We use probabilistic scores for evaluating the predicted outcomes, and we will use RMSE to evaluate the models against 'expected goals'. If we had probabilistic predictions for goals markets we could use the same metrics as above to evaluate the models against the goals markets.

In [8]:
print(f"Simple Model:")
simple_eval

Simple Model:


{'home_log_loss': np.float64(0.6979880473806059),
 'away_log_loss': np.float64(0.5083130615917607),
 'draw_log_loss': np.float64(0.6357780326785211),
 'mean_log_loss': np.float64(0.6140263805502958),
 'home_brier_score': np.float64(0.2523681504106389),
 'away_brier_score': np.float64(0.16299369352002988),
 'draw_brier_score': np.float64(0.22062311998451123),
 'mean_brier_score': np.float64(0.21199498797172667),
 'home_bias': np.float64(-0.0008390367891279646),
 'away_bias': np.float64(0.07170518515265985),
 'draw_bias': np.float64(-0.07086614836353189),
 'mean_bias': np.float64(0.0),
 'home_rmse': np.float64(0.5023625686798718),
 'away_rmse': np.float64(0.40372477446898136),
 'draw_rmse': np.float64(0.4697053544345766),
 'mean_rmse': np.float64(0.45859756586114325),
 'total_goals_rmse': np.float64(1.702947437469505)}

In [10]:
print(f"Extended Model:")
extended_eval

Extended Model:


{'home_log_loss': np.float64(0.6992760108210303),
 'away_log_loss': np.float64(0.5079846666185494),
 'draw_log_loss': np.float64(0.6382042229896407),
 'mean_log_loss': np.float64(0.6151549668097401),
 'home_brier_score': np.float64(0.2529960835743615),
 'away_brier_score': np.float64(0.16289828994945452),
 'draw_brier_score': np.float64(0.2214445959223487),
 'mean_brier_score': np.float64(0.21244632314872156),
 'home_bias': np.float64(-0.0007311687939184144),
 'away_bias': np.float64(0.07151714506620224),
 'draw_bias': np.float64(-0.07078597627228382),
 'mean_bias': np.float64(4.625929269271485e-18),
 'home_rmse': np.float64(0.5029871604468265),
 'away_rmse': np.float64(0.40360660295571793),
 'draw_rmse': np.float64(0.4705790007239472),
 'mean_rmse': np.float64(0.4590575880421639),
 'total_goals_rmse': np.float64(1.7112895588062458)}

In [11]:
print(f"Comparison Model:")
comparison_eval

Comparison Model:


{'home_log_loss': np.float64(0.6810377829938471),
 'away_log_loss': np.float64(0.479863620387127),
 'draw_log_loss': np.float64(0.6257773180681283),
 'mean_log_loss': np.float64(0.5955595738163675),
 'home_brier_score': np.float64(0.24401575054001173),
 'away_brier_score': np.float64(0.15115041887392827),
 'draw_brier_score': np.float64(0.2165265939016754),
 'mean_brier_score': np.float64(0.2038975877718718),
 'home_bias': np.float64(-0.001179942851744113),
 'away_bias': np.float64(0.06428779474892794),
 'draw_bias': np.float64(-0.06310785189718383),
 'mean_bias': np.float64(0.0),
 'home_rmse': np.float64(0.4939795041699723),
 'away_rmse': np.float64(0.3887806822283333),
 'draw_rmse': np.float64(0.46532418151400146),
 'mean_rmse': np.float64(0.44936145597076904),
 'total_goals_rmse': np.float64(1.699939464112186)}

#### Caveats
We cannot just compare the models values for say mean log loss and say for certain that one model is better than the other.
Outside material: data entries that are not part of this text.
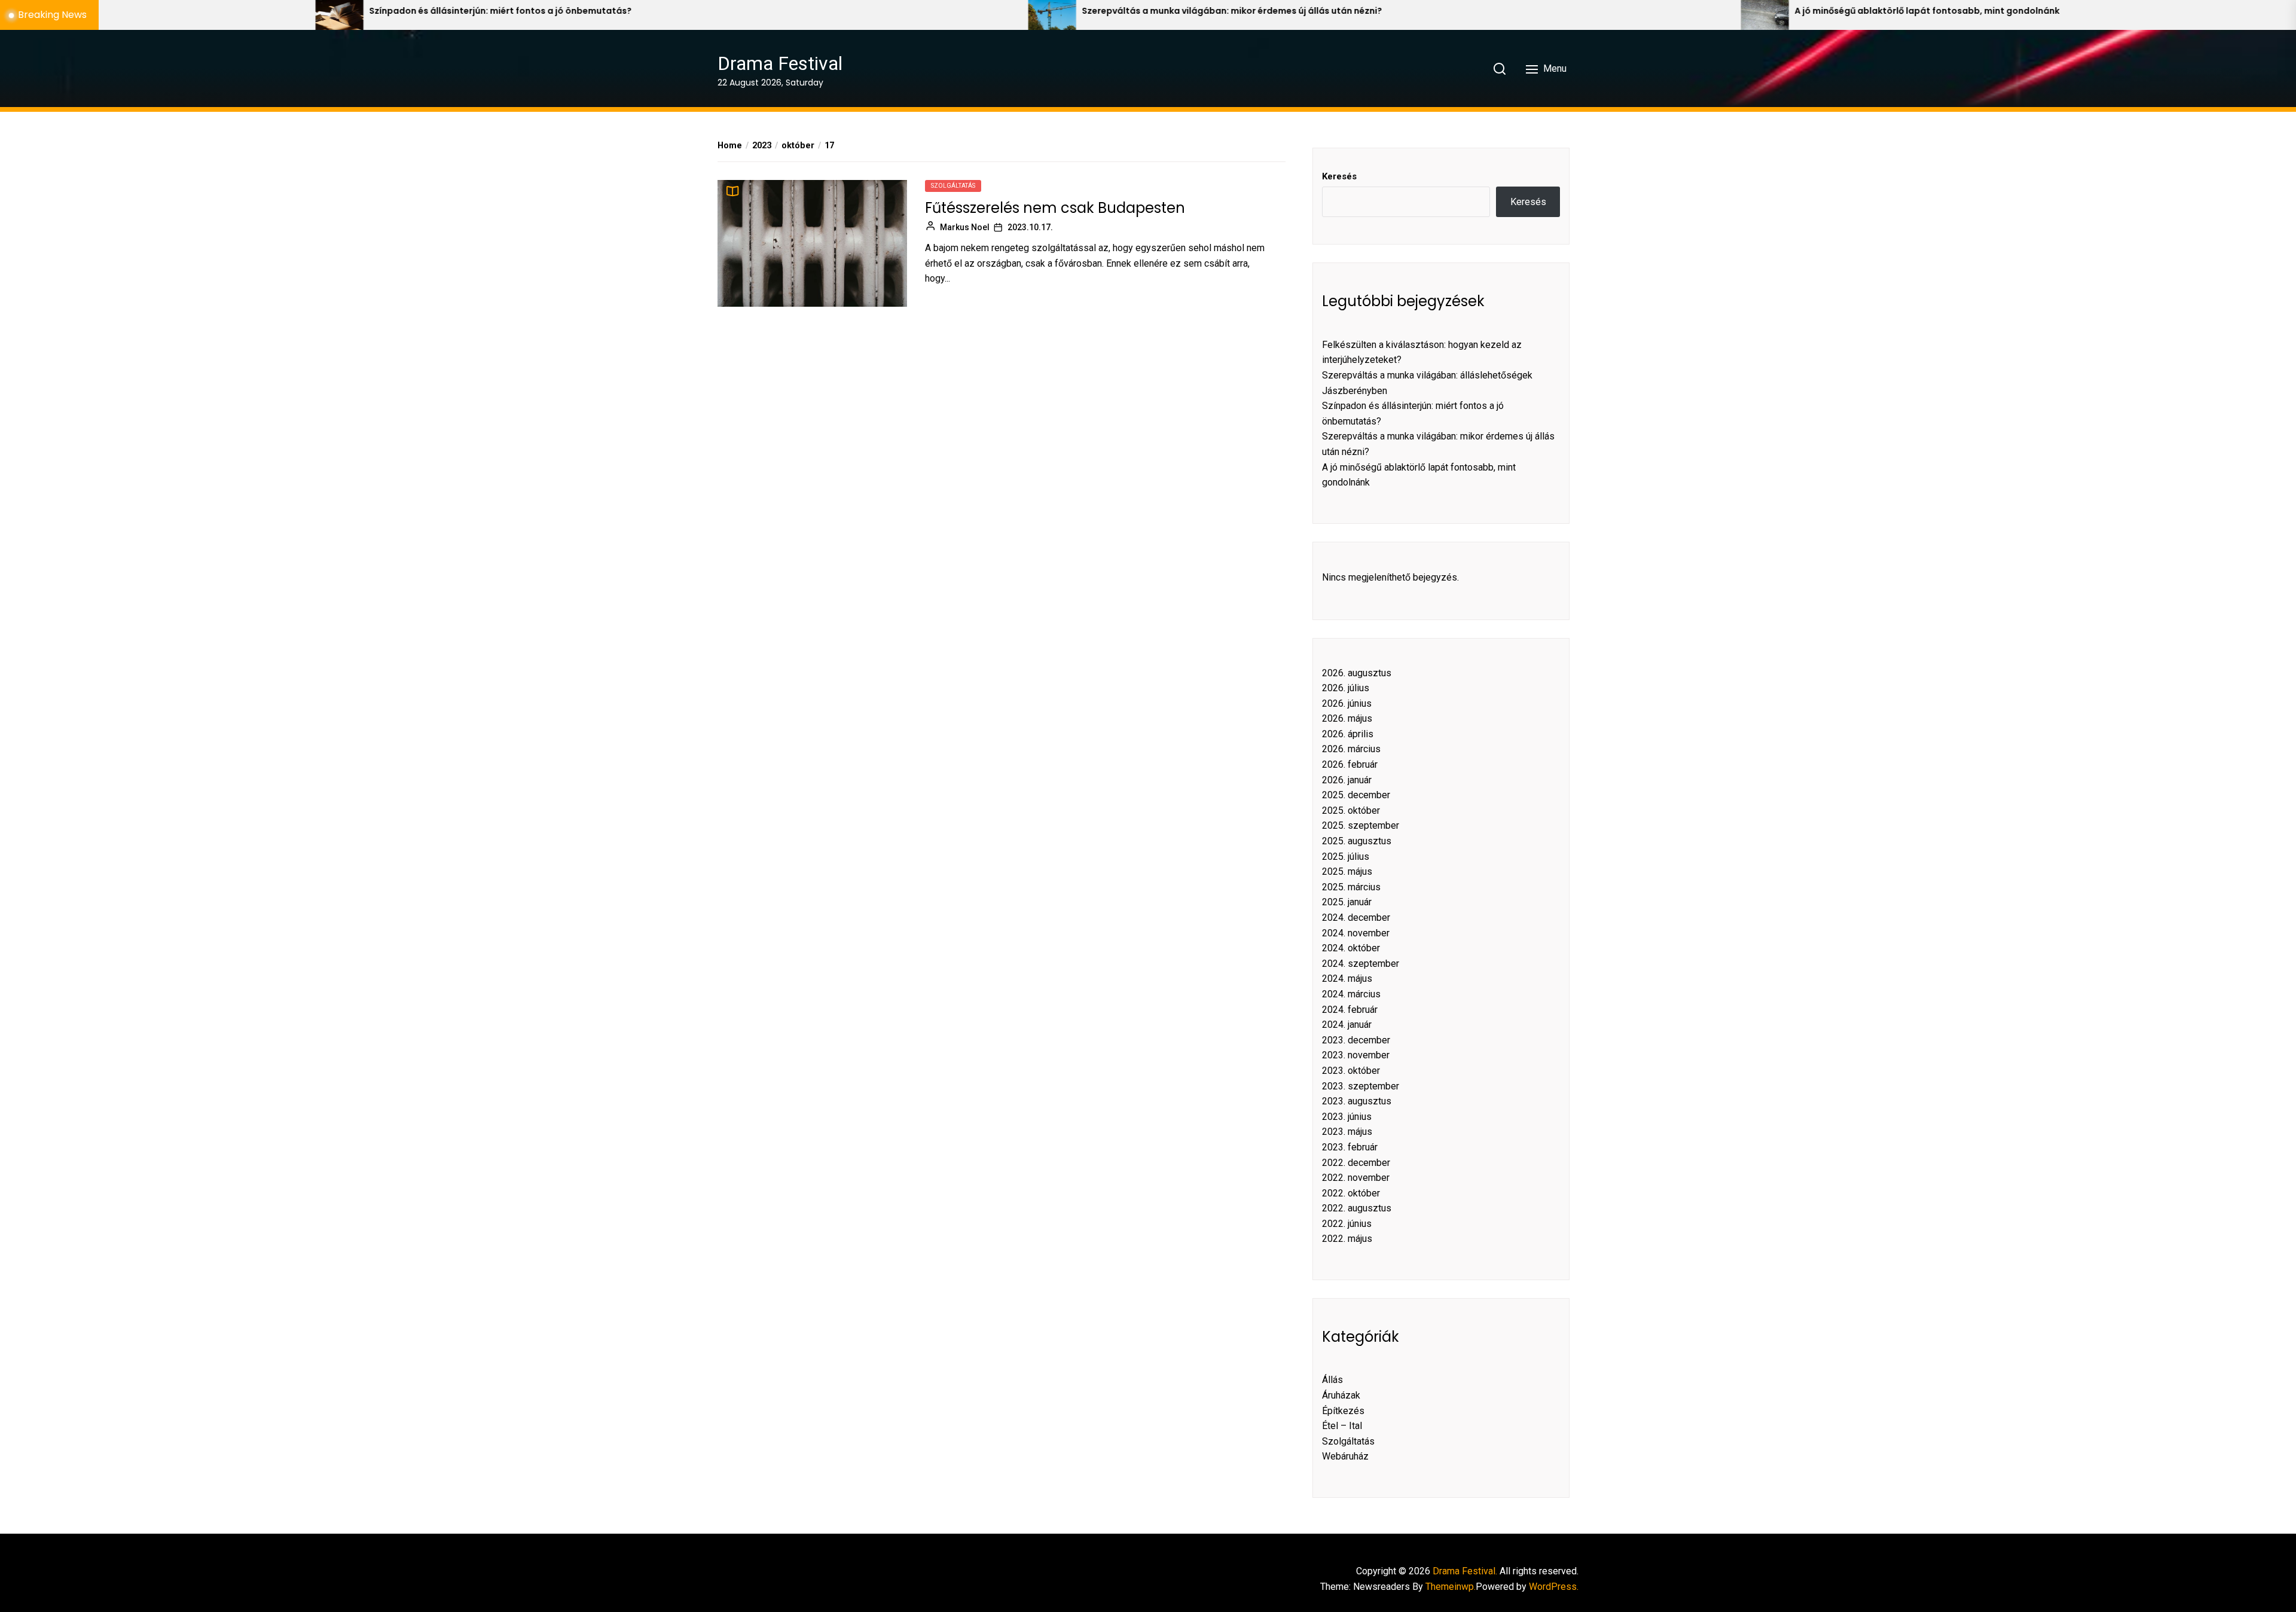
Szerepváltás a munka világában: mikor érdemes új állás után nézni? (903, 11)
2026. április (1347, 734)
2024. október (1351, 948)
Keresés (1339, 176)
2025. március (1351, 887)
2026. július (1345, 688)
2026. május (1347, 718)
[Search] (1500, 69)
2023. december (1356, 1040)
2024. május (1347, 978)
We may choose to use a bootstrap approach to determine if the difference in the evaluation metrics is statistically significant.
We may encounter issues where one model performs better for one purpose (i.e. predict match result) and the other model performs better for another purpose (i.e. predict total goals).  We may need to make a decision on which model to use based on the purpose of the model.
If the end use of the model is to bet on the outcomes of games, we may wish to evaluate against available implied probabilities, however care needs to be taken since markets are always evolving and market accuracy may be improving over time.